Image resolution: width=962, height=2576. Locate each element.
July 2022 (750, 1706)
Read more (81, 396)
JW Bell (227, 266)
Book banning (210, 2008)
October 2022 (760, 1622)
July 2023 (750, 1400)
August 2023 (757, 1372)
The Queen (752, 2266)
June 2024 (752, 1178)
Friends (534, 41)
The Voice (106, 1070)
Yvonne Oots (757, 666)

━━━━

INSTRUCCIONES A SEGUIR => Por favor, cambia "Read more" por "Leer más" en todas las líneas de los ítems anteriores y vuelve a escribirlas sin alterar nada más.

SOLUCIÓN PROPUESTA =>
Image resolution: width=962, height=2576. Locate each element.
July 2022 (750, 1706)
Leer más (81, 396)
JW Bell (227, 266)
Book banning (210, 2008)
October 2022 (760, 1622)
July 2023 (750, 1400)
August 2023 (757, 1372)
The Queen (752, 2266)
June 2024 (752, 1178)
Friends (534, 41)
The Voice (106, 1070)
Yvonne Oots (757, 666)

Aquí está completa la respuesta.